GCC 6.0 RC fails bootstrap on AIX due to comparison failure of all object files for --enable-checking=release. This appears to be an unstable sort issue.
Cnofirmed.
Created attachment 38299 [details] Stage2 sbitmap.s
Created attachment 38300 [details] Stage3 sbitmap.s
sbitmap.s was one of the smaller files. All of the debugging information seems to be present, but emitted in a different order in the stage2 versus stage3.

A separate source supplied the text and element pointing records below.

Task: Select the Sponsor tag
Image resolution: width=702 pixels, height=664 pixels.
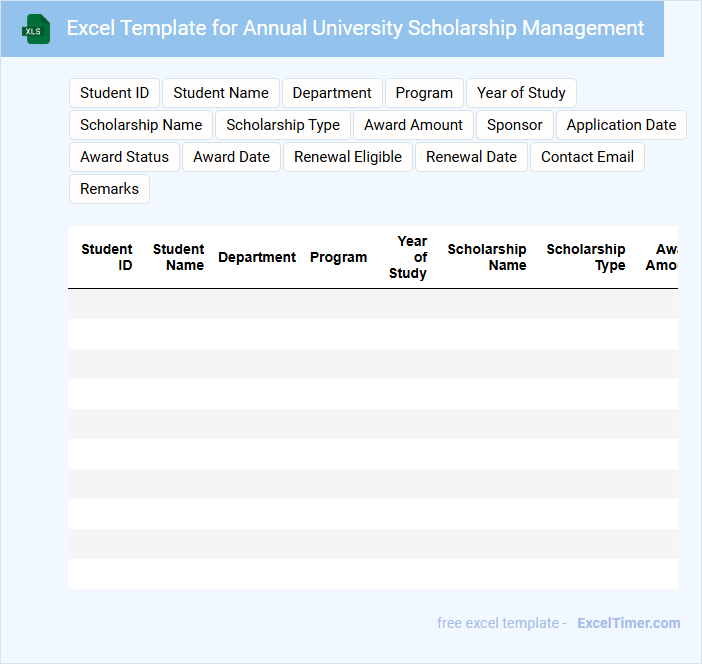Action: tap(515, 125)
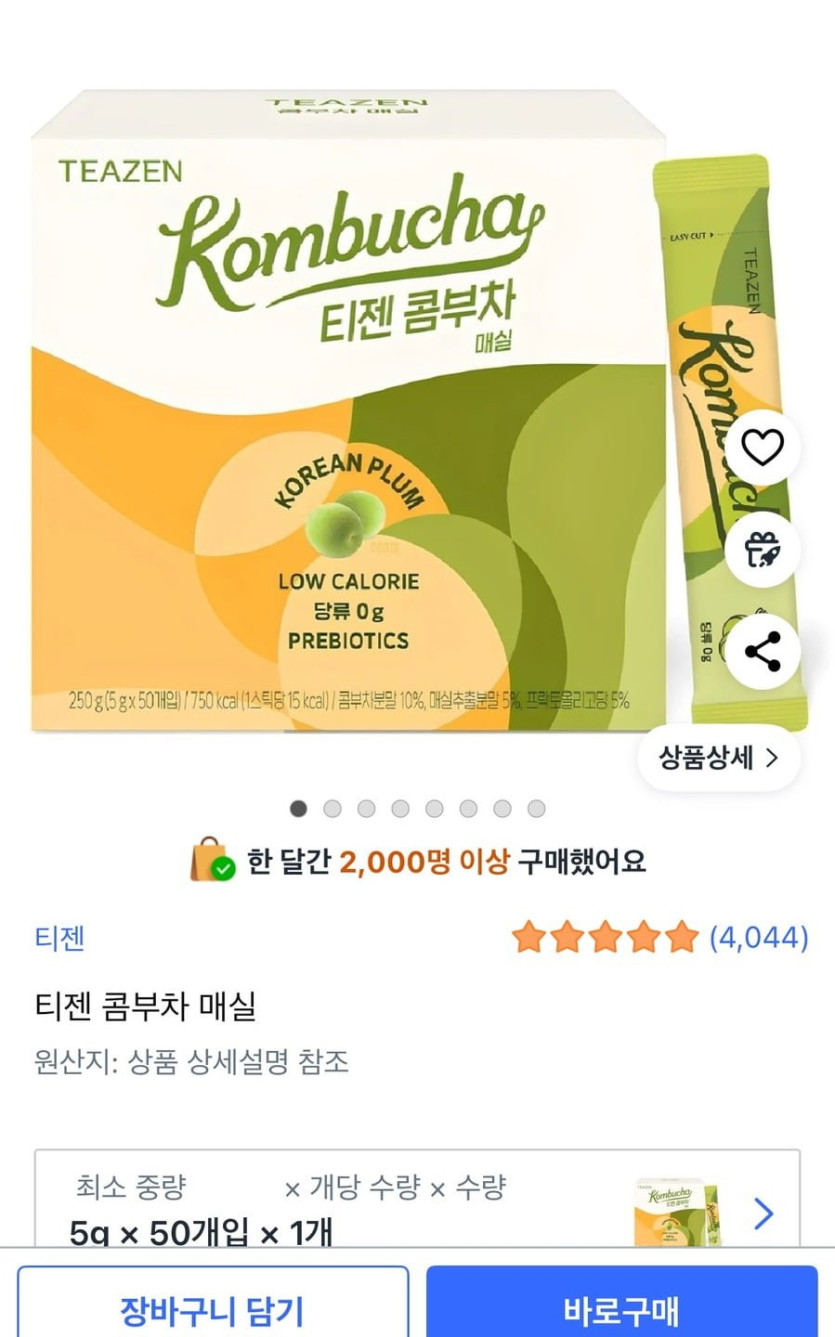This screenshot has width=835, height=1337.
Task: Open the 상품상세 product details button
Action: (719, 758)
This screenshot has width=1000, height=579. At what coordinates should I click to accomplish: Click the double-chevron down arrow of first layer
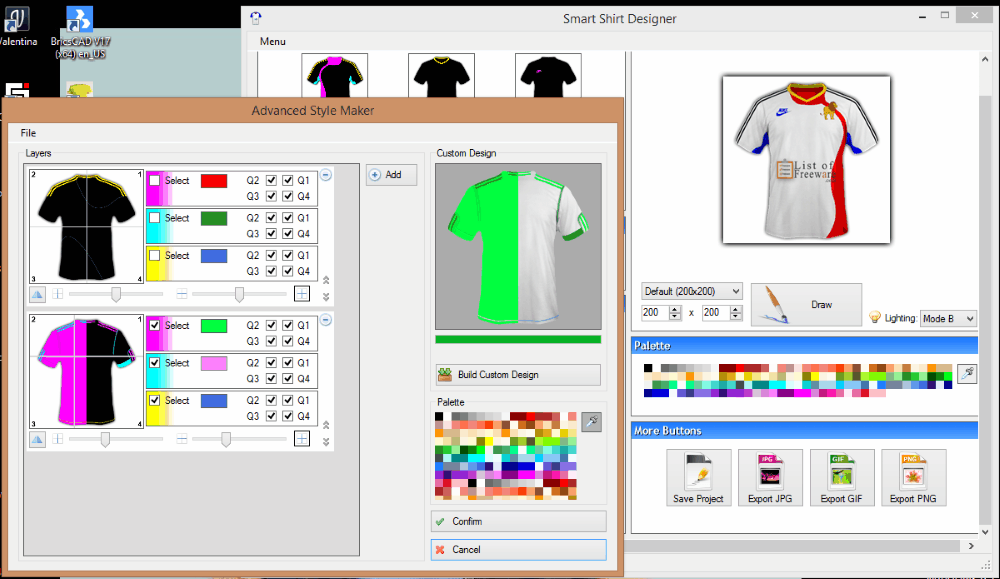[x=326, y=297]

Strange, I thought the default bootstrap is to build stage2 without debug info, while you have stabs in both files. Have you looked at where the differences start first (build both the stage2 and stage3 with -fdump-tree-all-nouid -fdump-rtl-all-nouid --param min-nondebug-insn-uid=10000 ? Are the stage2/stage3 sbitmap.c sources built with the same options? Do you know which sort is unstable, or is that just a guess?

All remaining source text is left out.